In Saturday’s Tribune, city council president Larry Kochert revealed his latest lame/same strategy for coping with the pressure that accompanies his uncomfortable position as one of nine legislators whose stubborn unwillingness to perform the statutory duty of redistricting – an abiding failure that has dragged on for more than five years through two council terms – has led predictably, and directly, and inevitably, to potential intervention by the Federal government at the behest of litigants.
Kochert’s patented and increasingly tiresome “fish gotta swim, birds gotta fly” reaction is to shirk responsibility for years of indolent sloth, to shift the blame to those who are in favor of rule of law, to talk ludicrous smack about the rule of law costing far too much than we can afford, and to toss out a half-baked, kitchen-table redistricting proposal in the faint hope that it passes muster with the Feds.
The proposal will move ahead, Kochert said. Now that a hearing has taken place, the council will publicly discuss the map in upcoming council meetings before any vote is taken.
Kochert said it was the charge of the City Council to draw the map, not a panel of residents.
“They’re wannabes,” Kochert said. “They want to be leaders of the community. The law says the council does the redistricting” …
… Redistricting is mandated every 10 years, two years after each federal census. Though the council redistricted in 1992, it failed to do so in 2002, when two such proposals lacked support.
The last sentence is the one that really matters, isn't it?
Amid the self-serving and spiteful blather from the council’s Keystone Kommissars, it’s worth remembering that the message to the city council as provided by a magistrate during the pre-trial hearing was quite simple.
1. It is a matter of fact that the council has erred, and the council will lose if a trial occurs.
2. To avoid ignominy and great expense, the council must do its job as mandated under law.
3. To avoid ignominy and great expense, the council must do its job correctly, also as mandated under law.
Kochert’s own words speak volumes.
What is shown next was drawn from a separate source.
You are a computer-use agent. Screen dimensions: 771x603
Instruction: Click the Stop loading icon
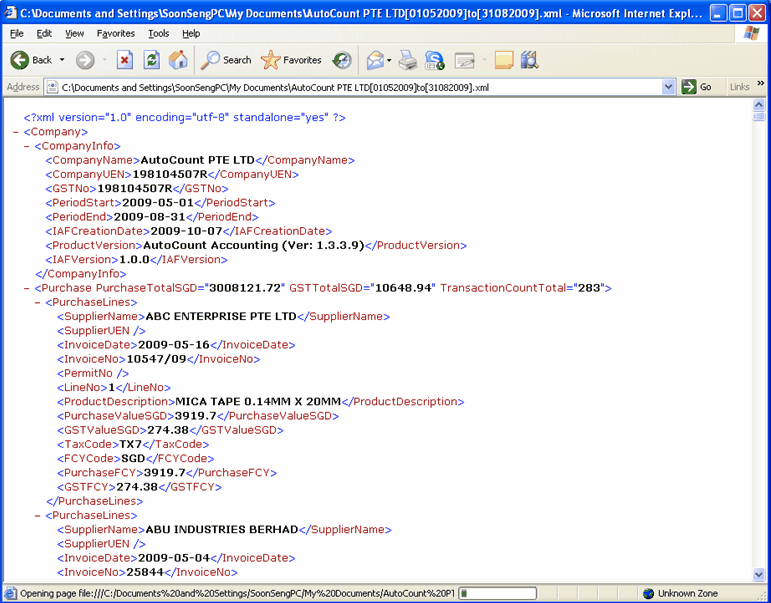125,60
I interpret them as: "It's my job, by God, and now that I have no choice, I'll do it as quickly and sloppily as possible because in New Albany, slipshod is job one!"
Thanks. As a plaintiff, I’ll speak only for myself.
Larry Kochert is as blatant and shameless a hypocrite as New Albany has seen in almost two centuries of its existence, and given the venality and ignorance that has gripped the city for so much of its history, that’s saying something -- and it isn't hopeful.
For Kochert, who has served on two successive councils, neither of which did its statutory duty to redistrict until being forced to do so at the point of an edict, now to thump his chest and proclaim, “The law says the council does the redistricting,” is more than just hypocritical. It is breathtakingly arrogant, and sadly indicative of the old (and older) school’s unwillingness to turn calendar pages for fear of admitting that its shelf life has long since expired.
So, is it true? Are the plaintiffs “wannabes?”
Well, I wannabe living in a city where it isn’t necessary to file a lawsuit to convince an elected official to do his statutory duty, and to do it correctly.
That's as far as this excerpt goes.